▶ [How to complete this task]:
The data needs to be returned in full, exactly as it reads.

▶ [Available data]:
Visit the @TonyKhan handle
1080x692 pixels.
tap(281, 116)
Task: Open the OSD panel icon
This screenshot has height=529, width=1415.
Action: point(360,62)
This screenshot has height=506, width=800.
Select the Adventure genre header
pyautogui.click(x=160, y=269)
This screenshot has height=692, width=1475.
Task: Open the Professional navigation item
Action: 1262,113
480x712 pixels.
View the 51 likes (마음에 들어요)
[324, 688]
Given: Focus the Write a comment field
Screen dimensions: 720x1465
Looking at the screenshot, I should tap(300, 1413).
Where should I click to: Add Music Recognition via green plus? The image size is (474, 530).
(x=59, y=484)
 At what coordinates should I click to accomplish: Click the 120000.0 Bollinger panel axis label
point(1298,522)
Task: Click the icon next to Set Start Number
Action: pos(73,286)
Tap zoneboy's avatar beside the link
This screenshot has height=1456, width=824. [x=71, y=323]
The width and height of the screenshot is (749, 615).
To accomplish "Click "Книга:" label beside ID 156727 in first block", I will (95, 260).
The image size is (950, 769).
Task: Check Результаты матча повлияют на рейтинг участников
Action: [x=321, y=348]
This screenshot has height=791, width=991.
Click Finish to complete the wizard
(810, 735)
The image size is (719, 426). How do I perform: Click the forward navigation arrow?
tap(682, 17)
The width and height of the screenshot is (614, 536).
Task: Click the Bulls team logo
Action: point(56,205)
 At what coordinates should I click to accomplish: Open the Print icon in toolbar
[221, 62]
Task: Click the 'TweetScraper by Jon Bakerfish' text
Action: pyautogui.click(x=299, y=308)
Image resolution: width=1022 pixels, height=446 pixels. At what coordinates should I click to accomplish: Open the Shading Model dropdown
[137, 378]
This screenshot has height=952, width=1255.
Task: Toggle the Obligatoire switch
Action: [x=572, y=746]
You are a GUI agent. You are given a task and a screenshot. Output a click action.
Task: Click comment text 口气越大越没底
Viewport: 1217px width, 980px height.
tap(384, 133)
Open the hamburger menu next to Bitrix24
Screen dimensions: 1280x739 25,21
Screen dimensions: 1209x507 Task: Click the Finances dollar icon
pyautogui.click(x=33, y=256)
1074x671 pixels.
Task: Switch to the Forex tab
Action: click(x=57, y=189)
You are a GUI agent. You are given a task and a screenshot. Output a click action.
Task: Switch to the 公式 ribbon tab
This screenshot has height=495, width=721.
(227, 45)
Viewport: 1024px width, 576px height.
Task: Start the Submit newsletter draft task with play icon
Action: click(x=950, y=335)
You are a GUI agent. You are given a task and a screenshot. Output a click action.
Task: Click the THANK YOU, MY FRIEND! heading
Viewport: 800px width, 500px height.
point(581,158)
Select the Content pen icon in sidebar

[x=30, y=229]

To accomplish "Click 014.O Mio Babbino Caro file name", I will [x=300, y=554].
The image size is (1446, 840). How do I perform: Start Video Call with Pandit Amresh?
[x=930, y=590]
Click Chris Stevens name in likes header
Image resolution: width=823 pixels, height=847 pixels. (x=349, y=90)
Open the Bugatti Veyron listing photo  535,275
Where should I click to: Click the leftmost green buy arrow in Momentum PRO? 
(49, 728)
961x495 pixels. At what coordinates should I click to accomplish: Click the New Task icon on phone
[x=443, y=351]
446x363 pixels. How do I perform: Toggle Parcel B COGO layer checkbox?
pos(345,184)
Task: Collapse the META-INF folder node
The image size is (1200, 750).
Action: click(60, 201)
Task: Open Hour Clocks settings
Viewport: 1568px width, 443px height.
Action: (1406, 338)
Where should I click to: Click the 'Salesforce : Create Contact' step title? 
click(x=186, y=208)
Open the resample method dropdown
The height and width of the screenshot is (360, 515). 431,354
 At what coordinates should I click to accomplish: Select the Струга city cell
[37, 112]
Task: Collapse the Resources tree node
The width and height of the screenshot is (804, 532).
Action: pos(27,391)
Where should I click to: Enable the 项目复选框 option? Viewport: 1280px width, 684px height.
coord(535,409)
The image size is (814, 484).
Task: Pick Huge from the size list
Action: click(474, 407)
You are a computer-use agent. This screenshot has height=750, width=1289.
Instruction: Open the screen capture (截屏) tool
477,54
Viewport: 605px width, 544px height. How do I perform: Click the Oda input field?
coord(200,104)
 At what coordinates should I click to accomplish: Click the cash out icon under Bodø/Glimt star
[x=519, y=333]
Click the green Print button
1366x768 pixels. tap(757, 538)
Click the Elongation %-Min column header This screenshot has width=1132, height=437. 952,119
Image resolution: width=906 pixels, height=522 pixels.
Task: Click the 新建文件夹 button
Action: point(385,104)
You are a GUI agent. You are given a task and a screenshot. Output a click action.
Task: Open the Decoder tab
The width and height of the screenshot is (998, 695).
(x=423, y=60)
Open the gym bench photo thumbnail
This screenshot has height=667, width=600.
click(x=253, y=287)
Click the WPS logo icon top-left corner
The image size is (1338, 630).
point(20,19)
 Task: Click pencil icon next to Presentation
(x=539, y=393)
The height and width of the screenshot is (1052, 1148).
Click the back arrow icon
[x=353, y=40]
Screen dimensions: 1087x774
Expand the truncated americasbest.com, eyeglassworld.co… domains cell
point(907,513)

▶ [Solution to this exercise]:
Visit the @TonyKhan handle
1080x692 pixels.
tap(281, 116)
Task: Open the OSD panel icon
This screenshot has height=529, width=1415.
Action: point(360,62)
This screenshot has height=506, width=800.
Select the Adventure genre header
pyautogui.click(x=160, y=269)
This screenshot has height=692, width=1475.
Task: Open the Professional navigation item
Action: 1262,113
480x712 pixels.
View the 51 likes (마음에 들어요)
[324, 688]
Given: Focus the Write a comment field
Screen dimensions: 720x1465
Looking at the screenshot, I should tap(300, 1413).
Where should I click to: Add Music Recognition via green plus? The image size is (474, 530).
(x=59, y=484)
 At what coordinates should I click to accomplish: Click the 120000.0 Bollinger panel axis label
point(1298,522)
Task: Click the icon next to Set Start Number
Action: pos(73,286)
Tap zoneboy's avatar beside the link
This screenshot has height=1456, width=824. [x=71, y=323]
The width and height of the screenshot is (749, 615).
To accomplish "Click "Книга:" label beside ID 156727 in first block", I will (95, 260).
The image size is (950, 769).
Task: Check Результаты матча повлияют на рейтинг участников
Action: [x=321, y=348]
This screenshot has height=791, width=991.
Click Finish to complete the wizard
(810, 735)
The image size is (719, 426). How do I perform: Click the forward navigation arrow?
tap(682, 17)
The width and height of the screenshot is (614, 536).
Task: Click the Bulls team logo
Action: point(56,205)
 At what coordinates should I click to accomplish: Open the Print icon in toolbar
[221, 62]
Task: Click the 'TweetScraper by Jon Bakerfish' text
Action: pyautogui.click(x=299, y=308)
Image resolution: width=1022 pixels, height=446 pixels. At what coordinates should I click to accomplish: Open the Shading Model dropdown
[137, 378]
This screenshot has height=952, width=1255.
Task: Toggle the Obligatoire switch
Action: [x=572, y=746]
You are a GUI agent. You are given a task and a screenshot. Output a click action.
Task: Click comment text 口气越大越没底
Viewport: 1217px width, 980px height.
tap(384, 133)
Open the hamburger menu next to Bitrix24
Screen dimensions: 1280x739 25,21
Screen dimensions: 1209x507 Task: Click the Finances dollar icon
pyautogui.click(x=33, y=256)
1074x671 pixels.
Task: Switch to the Forex tab
Action: click(x=57, y=189)
You are a GUI agent. You are given a task and a screenshot. Output a click action.
Task: Switch to the 公式 ribbon tab
This screenshot has height=495, width=721.
(227, 45)
Viewport: 1024px width, 576px height.
Task: Start the Submit newsletter draft task with play icon
Action: click(x=950, y=335)
You are a GUI agent. You are given a task and a screenshot. Output a click action.
Task: Click the THANK YOU, MY FRIEND! heading
Viewport: 800px width, 500px height.
point(581,158)
Select the Content pen icon in sidebar

[x=30, y=229]

To accomplish "Click 014.O Mio Babbino Caro file name", I will [x=300, y=554].
The image size is (1446, 840). How do I perform: Start Video Call with Pandit Amresh?
[x=930, y=590]
Click Chris Stevens name in likes header
Image resolution: width=823 pixels, height=847 pixels. (x=349, y=90)
Open the Bugatti Veyron listing photo  535,275
Where should I click to: Click the leftmost green buy arrow in Momentum PRO? 
(49, 728)
961x495 pixels. At what coordinates should I click to accomplish: Click the New Task icon on phone
[x=443, y=351]
446x363 pixels. How do I perform: Toggle Parcel B COGO layer checkbox?
pos(345,184)
Task: Collapse the META-INF folder node
The image size is (1200, 750).
Action: click(60, 201)
Task: Open Hour Clocks settings
Viewport: 1568px width, 443px height.
Action: (1406, 338)
Where should I click to: Click the 'Salesforce : Create Contact' step title? 
click(x=186, y=208)
Open the resample method dropdown
The height and width of the screenshot is (360, 515). 431,354
 At what coordinates should I click to accomplish: Select the Струга city cell
[37, 112]
Task: Collapse the Resources tree node
The width and height of the screenshot is (804, 532).
Action: pos(27,391)
Where should I click to: Enable the 项目复选框 option? Viewport: 1280px width, 684px height.
coord(535,409)
The image size is (814, 484).
Task: Pick Huge from the size list
Action: click(474, 407)
You are a computer-use agent. This screenshot has height=750, width=1289.
Instruction: Open the screen capture (截屏) tool
477,54
Viewport: 605px width, 544px height. How do I perform: Click the Oda input field?
coord(200,104)
 At what coordinates should I click to accomplish: Click the cash out icon under Bodø/Glimt star
[x=519, y=333]
Click the green Print button
1366x768 pixels. tap(757, 538)
Click the Elongation %-Min column header This screenshot has width=1132, height=437. 952,119
Image resolution: width=906 pixels, height=522 pixels.
Task: Click the 新建文件夹 button
Action: point(385,104)
You are a GUI agent. You are given a task and a screenshot. Output a click action.
Task: Open the Decoder tab
The width and height of the screenshot is (998, 695).
(x=423, y=60)
Open the gym bench photo thumbnail
This screenshot has height=667, width=600.
click(x=253, y=287)
Click the WPS logo icon top-left corner
The image size is (1338, 630).
point(20,19)
 Task: Click pencil icon next to Presentation
(x=539, y=393)
The height and width of the screenshot is (1052, 1148).
Click the back arrow icon
[x=353, y=40]
Screen dimensions: 1087x774
Expand the truncated americasbest.com, eyeglassworld.co… domains cell
point(907,513)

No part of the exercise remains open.